Korsa, l’autre sage-femme, symbolise tout le contraire. Aux femmes en travail, elle jette des piques du genre : « Arrêtez de crier ! Lorsque vous prépariez ce bébé vous gémissiez de plaisir, il faut assumer maintenant ! » Elle connaît bien son métier mais n’hésite pas rudoyer ses patientes.

« La manière dont Korsa traite les femmes qui viennent accoucher est une réalité dans plusieurs hôpitaux du continent. Certaines sages-femmes brutalisent bien souvent les patientes au lieu de les réconforter », témoigne Ricardine Mougoué, chef de service et chirurgienne au Centre de santé de Ratanga.

La troisième figure de proue de la série est incarnée par Magar, une felle femme qui traîne son mari « vilain », éternel dragueur qui ne cesse de la tabasser. Un jour, le mari – Touli – l’embarque de force avec ses trois filles au village. L’une d’elles y décédera après avoir subi une excision, forcée par sa tante Rokoba. Bouleversée, Magar s’emploie à reprendre sa vie en main.

Enfin, il y a Emadé, qui incarne une jeune fille tranquille qui fréquentait l’école primaire de son village avant de voir sa vie basculer. Elle a été mariée alors qu’elle n’était encore qu’une enfant. Le domicile conjugal où elle évolue est le lieu où règne une belle-mère tyrannique qui maintient une terrible emprise sur son fils. Une belle-mère qui ira jusqu’à imposer un second mariage à son fils.

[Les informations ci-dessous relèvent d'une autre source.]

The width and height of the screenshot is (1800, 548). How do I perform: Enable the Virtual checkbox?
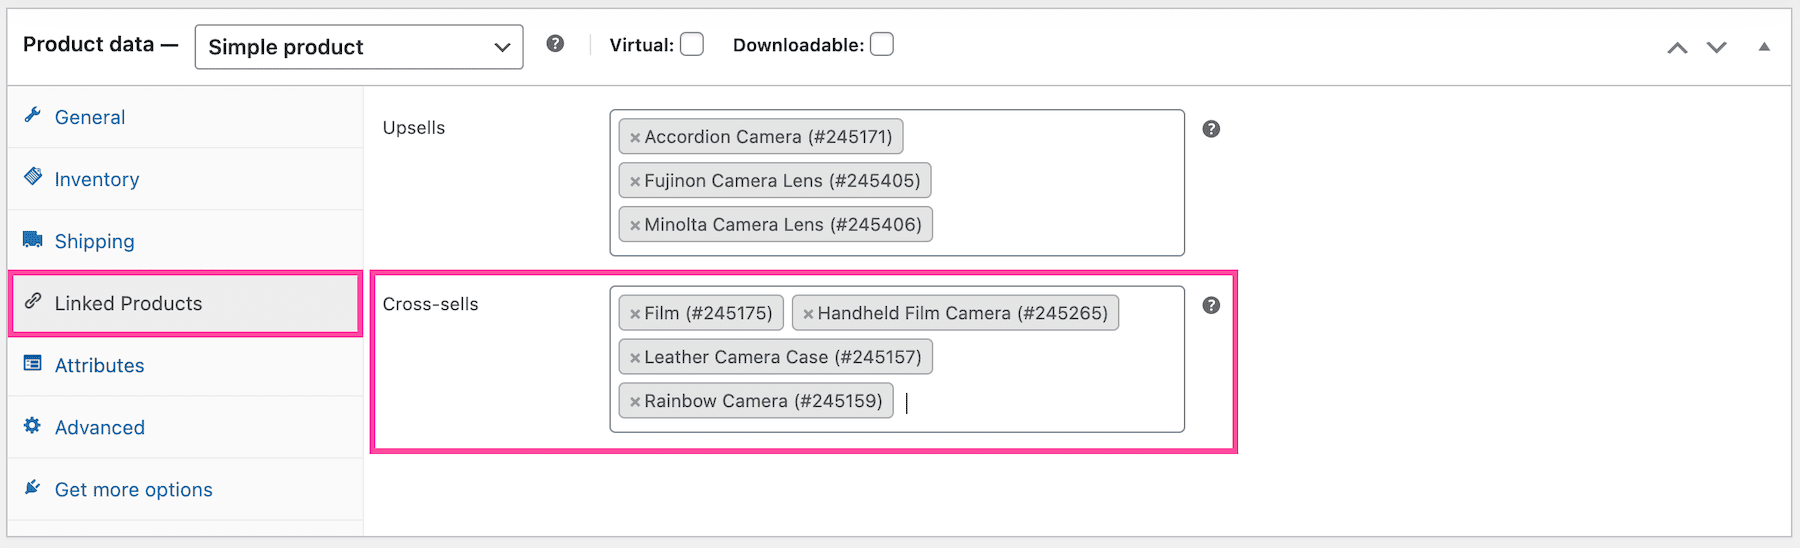pyautogui.click(x=692, y=45)
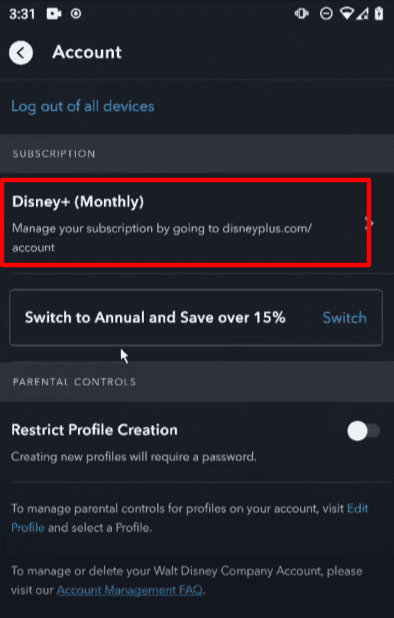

Emadé, qui a déjà des enfants, quitte la maison et reprend le chemin de l’école.

Plus de 100 millions de téléspectateurs

Près de 75 % du financement de la série provient du Fonds français Muskoka (partenaire du Monde Afrique) qui vise la réduction de la mortalité maternelle, néonatale et infantile. Les 25 % restant ont été financés par A +, CFI et TV5 Monde. La diffusion de la série se fait en français et en anglais et atteint 44 pays d’Afrique subsaharienne avec une audience de plus de 100 millions de téléspectateurs potentiels, se félicite Alexandre Rideau.

Lire aussi : La santé des femmes africaines au cœur de la politique française de développement

Pour atteindre un public plus large et amorcer réflexions et débats, une campagne médiatique autour de la série est en cours avec le développement d’outils tels des guides de discussions communautaires, un site Internet, des web stories et des jeux intelligents en multimédia.